TEXTO PARA LEITURA

▼

Trabalhando os trabalhadores
Por Joana Abranches
Uma das coisas mais complexas no cotidiano de uma Casa Espírita é administrar as diferenças comportamentais entre os trabalhadores. Aqui e ali, por um motivo ou por outro, pipocam os atritos e melindres muitas vezes encobertos pelo silêncio em nome da “caridade”, mas evidentes nos olhares atravessados, nos recadinhos indiretos e, não raro, no afastamento inexplicável daquele companheiro que parecia tão entusiasmado… Quando chega a esse ponto é que a guerra de persona já atingiu o seu ponto máximo.
Não desanimemos. Onde há gente há problema. Graças a Deus!… Porque conviver significa oportunidade impar de crescimento. É preciso apenas saber identificar, respeitar e integrar as diferenças, repensando o conceito ilusório de que para figurar no seleto rol dos “escolhidos”, todos têm que estar aptos e disponíveis, todo o tempo, a todo o tipo de tarefa na Casa Espírita. Estereótipos solapam a autenticidade e favorecem a hipocrisia.
Somos diferentes e isso obedece a um propósito Divino. Aquilo que é fácil pra mim já não é para o outro e vice-versa. Sabemos que é a diversidade das flores que confere harmonia e beleza a um jardim, porém tudo passa pelo paisagista que traçou canteiros, combinou cores e formas, considerando, sobretudo, os níveis de resistência e fragilidade de cada planta para então dispor a sua localização. Também na Casa Espírita pessoas com personalidade, maturidade e aptidões diversas podem conviver harmonicamente em sua diversidade, mas o “paisagismo” cabe aos dirigentes.
Pensemos em nossos grupos. Sempre encontraremos neles um trabalhador tipo “pau pra toda obra.” Dinâmico e disponível, esse irmão é perfeito para tarefas práticas. Mas não o chame para reuniões de planejamento porque ou não vai comparecer ou vai cochilar.
Já o tipo “certinho” é racional, organizado e faz questão de tudo “preto no branco”. Quem melhor para a administração? Afinal, formalizar e controlar é com ele mesmo.

▲

OBJETIVO 1
Responda com base no texto sobre os trabalhadores da Casa Espírita:
(a) A quem cabe o "paisagismo" na Casa Espírita?
(b) Para que tipo de tarefa o trabalhador "pau pra toda obra" é perfeito?
(c) Que área o texto associa ao tipo "certinho"?
OBJETIVO 2
No texto sobre os trabalhadores da Casa Espírita, reescreva de forma mais curta o parágrafo que começa com "Somos diferentes e isso obedece", mantendo os fatos principais.
OBJETIVO 3
Indique se cada afirmação está de acordo com o texto sobre os trabalhadores da Casa Espírita, respondendo sim ou não e citando as palavras do texto que decidem:
(a) Os atritos entre os trabalhadores costumam ser discutidos abertamente.
(b) Estereótipos favorecem a hipocrisia.
(c) O trabalhador "pau pra toda obra" é indicado para reuniões de planejamento.

CONTEÚDO DAS LINHAS
▼

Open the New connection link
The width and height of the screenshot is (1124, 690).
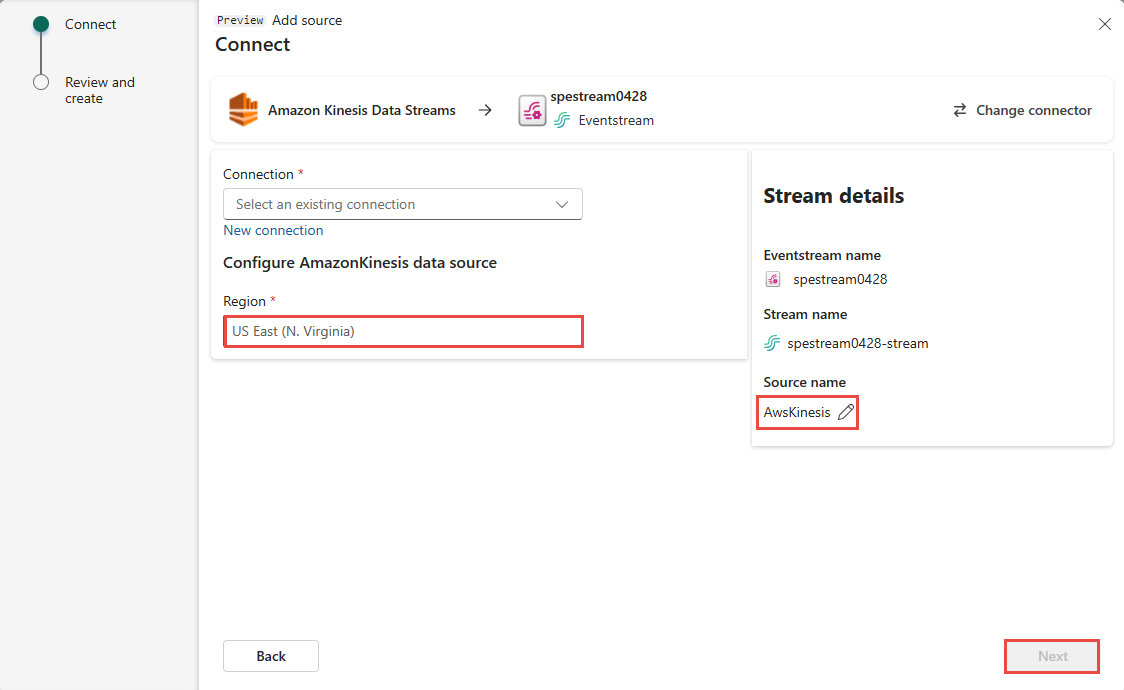pyautogui.click(x=273, y=230)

▲

RESPOSTA CORRETA 1
(a) Aos dirigentes.
(b) Para tarefas práticas.
(c) A administração.

RESPOSTA CORRETA 2
Somos diferentes por um propósito Divino, e o que é fácil para um não é para outro. Um jardim deve sua beleza à diversidade das flores, mas depende do paisagista, que dispõe cada planta conforme sua resistência e fragilidade. Da mesma forma, na Casa Espírita pessoas diversas podem conviver em harmonia, e esse "paisagismo" cabe aos dirigentes.

RESPOSTA CORRETA 3
(a) Não: "muitas vezes encobertos pelo silêncio em nome da “caridade”".
(b) Sim: "Estereótipos solapam a autenticidade e favorecem a hipocrisia."
(c) Não: "Mas não o chame para reuniões de planejamento".